■ **TASK DIRECTIONS**: I would like the line with "Pricing (405, 12)" and every line after it, down to the end of the entries below, output exactly and without pictures.
[[ THE INPUT open ]]
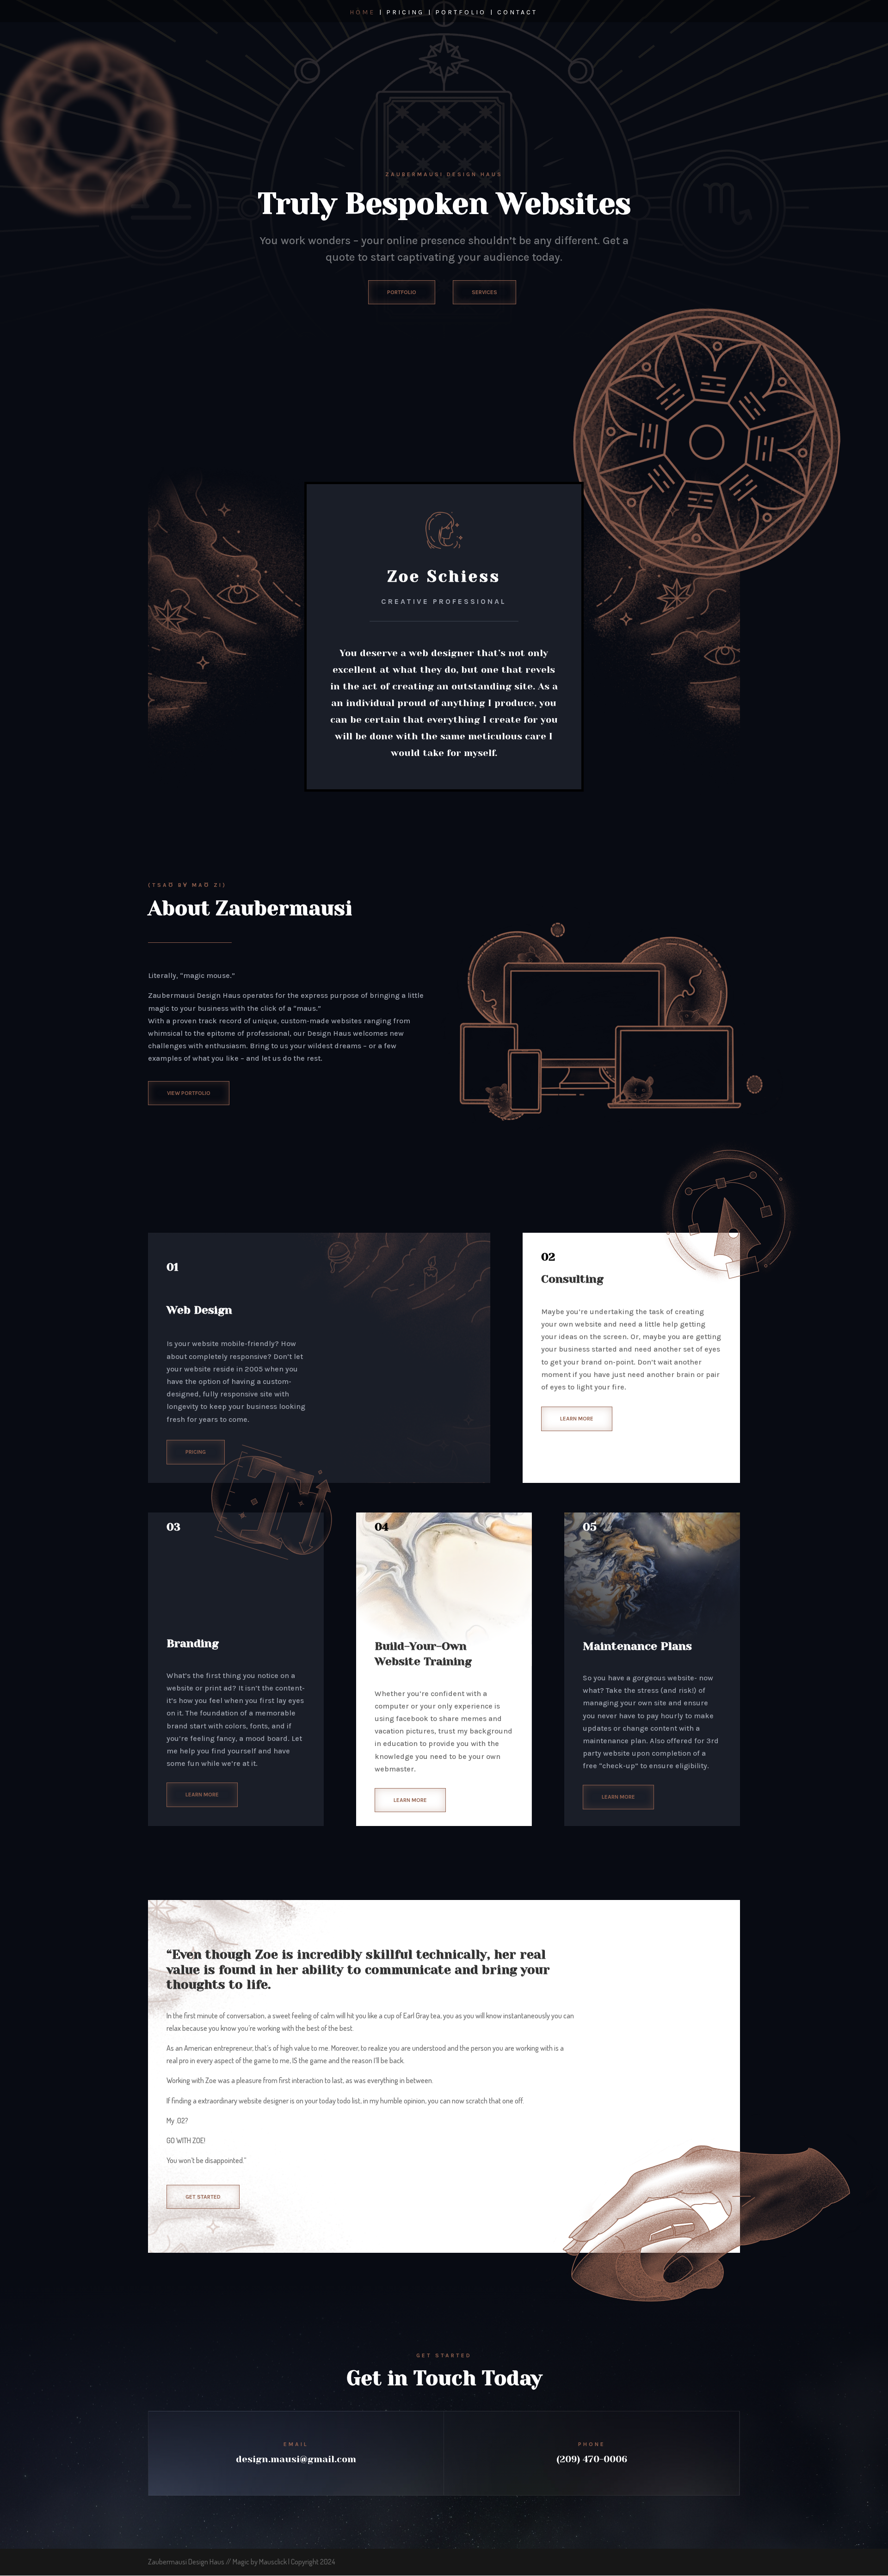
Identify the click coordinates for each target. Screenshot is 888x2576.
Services (484, 292)
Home (362, 12)
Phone (591, 2444)
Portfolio (460, 12)
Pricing (405, 12)
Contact (517, 12)
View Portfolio (188, 1093)
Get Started (203, 2197)
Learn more (576, 1418)
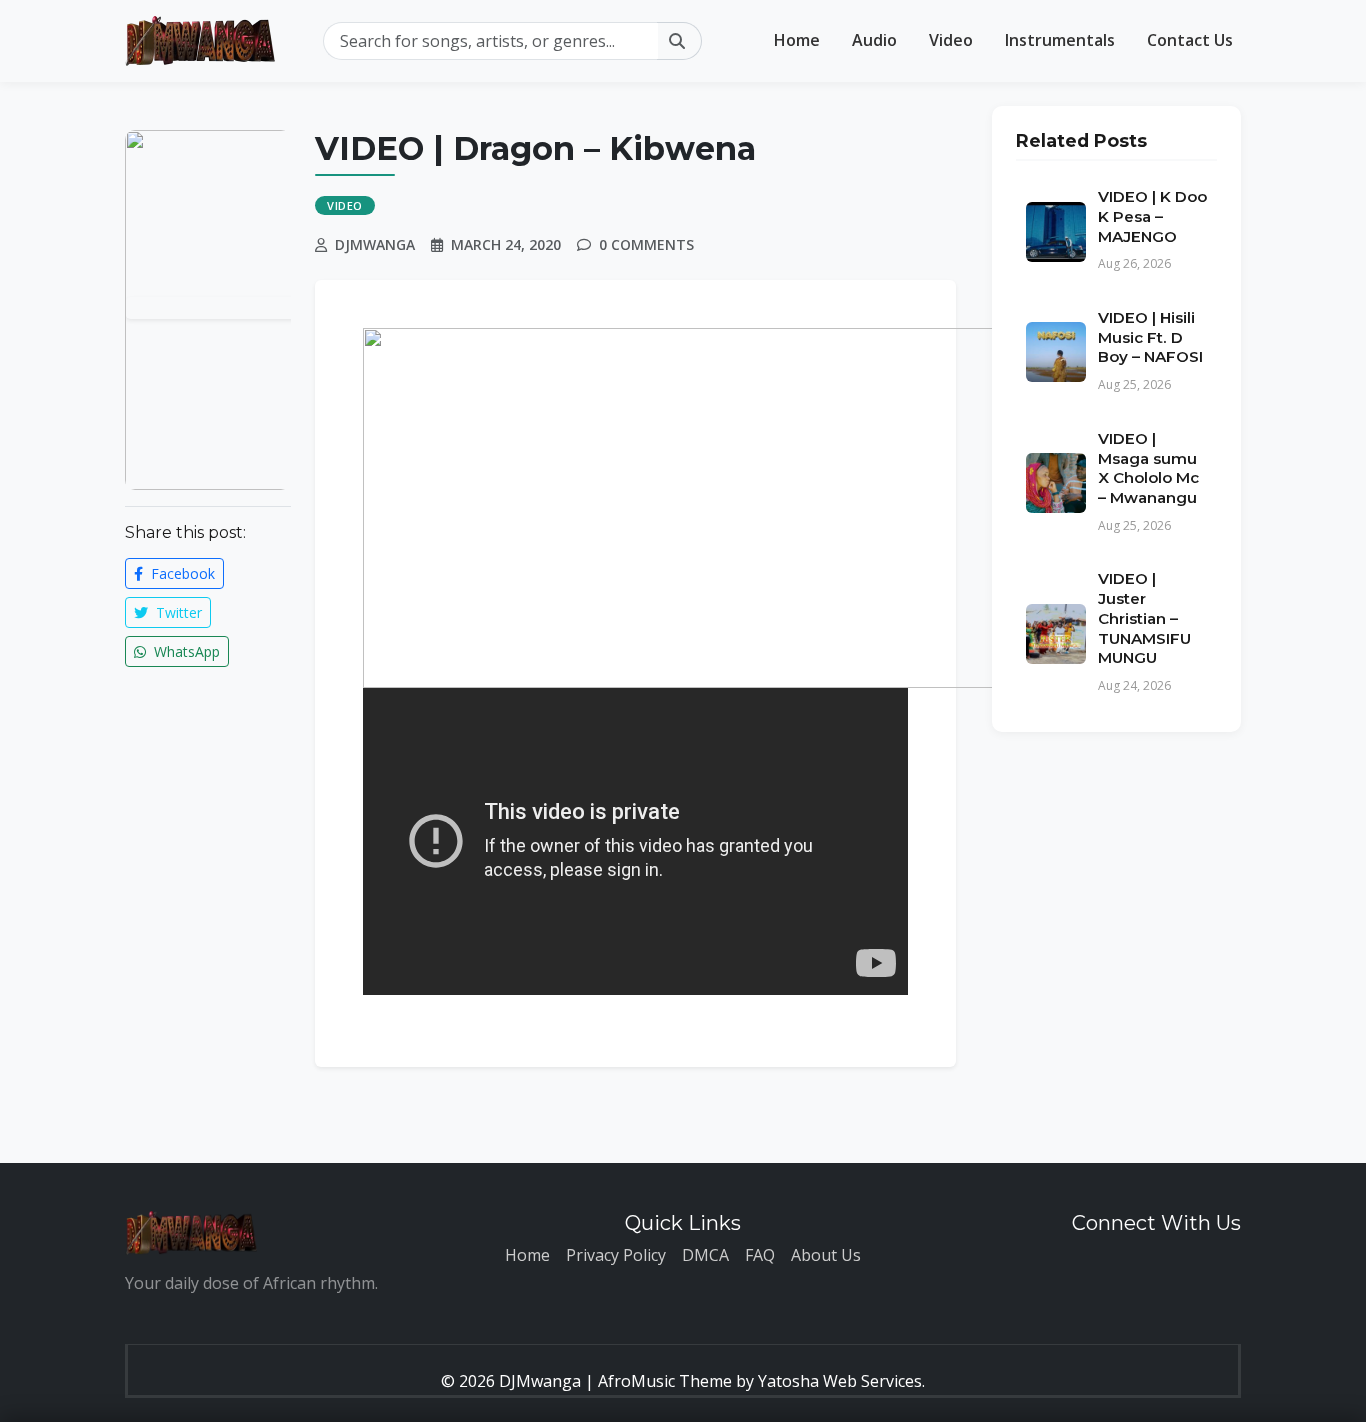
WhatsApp (185, 651)
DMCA (705, 1255)
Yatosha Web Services (840, 1381)
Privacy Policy (616, 1255)
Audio (874, 40)
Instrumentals (1060, 40)
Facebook (181, 573)
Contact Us (1190, 40)
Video (951, 40)
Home (797, 40)
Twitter (177, 612)
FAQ (760, 1255)
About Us (826, 1255)
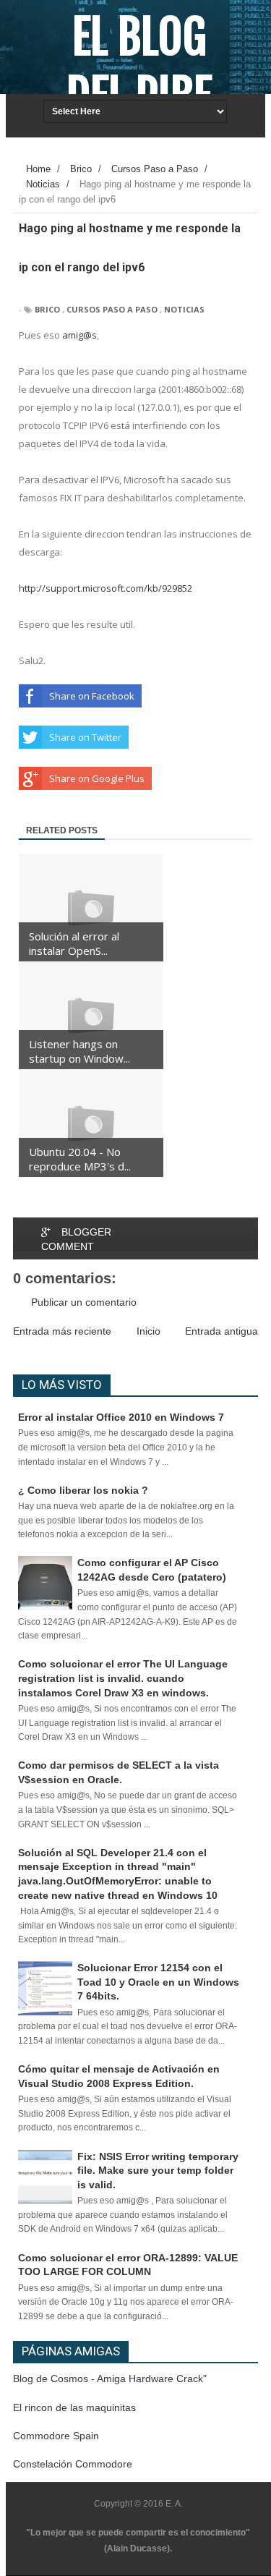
[[ THE INPUT closed ]]
■ **OUTPUT FOR THIS TASK**:
Pricing (405, 12)
Contact (517, 12)
View Portfolio (188, 1093)
Get Started (203, 2197)
Learn more (576, 1418)
WhatsApp (185, 651)
DMCA (705, 1255)
Yatosha Web Services (840, 1381)
Privacy Policy (616, 1255)
Audio (874, 40)
Instrumentals (1060, 40)
Facebook (181, 573)
Contact Us (1190, 40)
Video (951, 40)
Home (797, 40)
Twitter (177, 612)
FAQ (760, 1255)
About Us (826, 1255)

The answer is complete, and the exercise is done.